To conserve biodiversity effectively, we need to know where and in what abundance it occurs. Breeding bird surveys, which happen in many countries every year, are a great example of how high-quality biodiversity data can underpin science and policy. In contrast to birds, however, many mammal species are elusive and surprisingly poorly documented. Motion-sensing camera traps can change this, owing to the relative ease with which they can be set up across a wide area to observe and document mammals in a non-intrusive way. As a result, camera trapping is a highly active focus of research in ecology and conservation.

A major challenge for camera trapping is dealing with the sheer volume of data that can be produced. Even modest studies can rapidly generate data sets numbering tens or hundreds of thousands of images. Someone must look at each photo and record the animals captured in it. This classification process can be a huge drain on a researcher’s time and can significantly delay the ecological insights that camera trapping can provide.
In recent years, many researchers have turned to online crowdsourcing platforms where anyone who is interested can help with data processing, which includes classifying camera trap photos. For example, the highly successful Snapshot Serengeti project attracted tens of thousands of participants to classify more than a million camera trap photos. An important trick of the trade is to ask multiple participants to classify each photo. This way, researchers can aggregate those “votes” to calculate a consensus classification. Once a consensus is achieved for a photo, it can be “retired” (i.e., no longer shown to visitors) so that users can look at other images in the dataset.

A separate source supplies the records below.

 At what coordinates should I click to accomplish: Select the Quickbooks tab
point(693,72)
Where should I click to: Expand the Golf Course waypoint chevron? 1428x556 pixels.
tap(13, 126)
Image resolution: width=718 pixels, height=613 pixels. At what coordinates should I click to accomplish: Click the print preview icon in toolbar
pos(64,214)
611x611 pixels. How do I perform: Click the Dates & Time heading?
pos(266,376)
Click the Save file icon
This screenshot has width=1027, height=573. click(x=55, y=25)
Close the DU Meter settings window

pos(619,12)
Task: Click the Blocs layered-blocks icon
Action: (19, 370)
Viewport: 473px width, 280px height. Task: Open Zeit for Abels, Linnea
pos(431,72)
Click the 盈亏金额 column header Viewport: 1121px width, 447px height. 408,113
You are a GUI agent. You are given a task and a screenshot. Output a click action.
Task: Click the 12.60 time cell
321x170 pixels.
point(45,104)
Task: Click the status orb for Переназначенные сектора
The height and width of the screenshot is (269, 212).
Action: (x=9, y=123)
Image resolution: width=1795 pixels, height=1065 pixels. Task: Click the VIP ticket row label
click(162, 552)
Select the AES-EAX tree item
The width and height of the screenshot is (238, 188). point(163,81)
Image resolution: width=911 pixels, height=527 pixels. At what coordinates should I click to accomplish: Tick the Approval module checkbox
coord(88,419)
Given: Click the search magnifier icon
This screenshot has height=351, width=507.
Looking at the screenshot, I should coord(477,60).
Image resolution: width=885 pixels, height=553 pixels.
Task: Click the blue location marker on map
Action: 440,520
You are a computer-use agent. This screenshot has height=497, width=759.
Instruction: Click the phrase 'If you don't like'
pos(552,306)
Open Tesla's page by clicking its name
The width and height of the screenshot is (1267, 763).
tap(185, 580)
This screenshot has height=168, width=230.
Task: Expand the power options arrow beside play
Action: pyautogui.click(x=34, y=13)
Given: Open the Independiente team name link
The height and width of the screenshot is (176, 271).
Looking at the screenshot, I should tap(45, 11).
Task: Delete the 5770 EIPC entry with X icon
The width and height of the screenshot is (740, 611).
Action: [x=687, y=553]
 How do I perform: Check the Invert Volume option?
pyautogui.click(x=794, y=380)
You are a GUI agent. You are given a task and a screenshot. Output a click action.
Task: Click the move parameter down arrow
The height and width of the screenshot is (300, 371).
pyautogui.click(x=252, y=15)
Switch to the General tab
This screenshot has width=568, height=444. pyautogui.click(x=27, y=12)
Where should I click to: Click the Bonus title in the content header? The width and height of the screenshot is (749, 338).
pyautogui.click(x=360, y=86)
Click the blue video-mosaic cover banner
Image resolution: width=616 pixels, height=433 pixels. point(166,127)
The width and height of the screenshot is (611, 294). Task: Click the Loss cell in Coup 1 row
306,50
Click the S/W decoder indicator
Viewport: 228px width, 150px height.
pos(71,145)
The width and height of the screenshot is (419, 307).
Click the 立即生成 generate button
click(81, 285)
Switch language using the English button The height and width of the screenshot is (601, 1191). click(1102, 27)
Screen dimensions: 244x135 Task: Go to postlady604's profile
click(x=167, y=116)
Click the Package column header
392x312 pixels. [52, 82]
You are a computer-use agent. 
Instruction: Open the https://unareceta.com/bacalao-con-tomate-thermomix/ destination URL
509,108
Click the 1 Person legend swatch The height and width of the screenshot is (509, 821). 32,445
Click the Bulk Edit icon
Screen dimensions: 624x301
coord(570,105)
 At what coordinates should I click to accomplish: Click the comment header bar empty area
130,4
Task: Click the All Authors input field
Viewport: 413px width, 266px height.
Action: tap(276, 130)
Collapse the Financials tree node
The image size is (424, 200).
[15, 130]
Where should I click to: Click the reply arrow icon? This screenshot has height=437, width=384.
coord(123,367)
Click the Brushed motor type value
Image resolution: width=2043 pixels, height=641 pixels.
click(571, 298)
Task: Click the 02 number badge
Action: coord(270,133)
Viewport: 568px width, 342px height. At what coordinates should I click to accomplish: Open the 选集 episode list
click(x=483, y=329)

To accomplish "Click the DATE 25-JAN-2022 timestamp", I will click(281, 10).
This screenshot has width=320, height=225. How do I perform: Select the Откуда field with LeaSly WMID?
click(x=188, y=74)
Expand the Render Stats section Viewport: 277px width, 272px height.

Motivated by the need to find better ways to monitor mammals in the United Kingdom, CEG staff collaborated with staff at Durham Wildlife Trust, plus many volunteers from around the country, to start MammalWeb, a citizen science project for monitoring wild mammals in north-east England. The project is unusual, in that MammalWeb citizen scientists can participate in one or both of two ways: by being a “Trapper” who sets up camera traps and uploads photos and associated data to our web platform; and by being a “Spotter” who logs in to help classify those photos (Fig. 1). One challenge for MammalWeb is that we have a much smaller group of Spotters (hundreds of users) than big, international projects like Snapshot Serengeti (tens of thousands of users). Therefore, we wanted to see if there is a way to arrive at those consensus classifications in an even more economical way, so that user effort can be focused on examining photos requiring more scrutiny. If we can do this, crowd-sourced camera trapping projects big and small can all benefit.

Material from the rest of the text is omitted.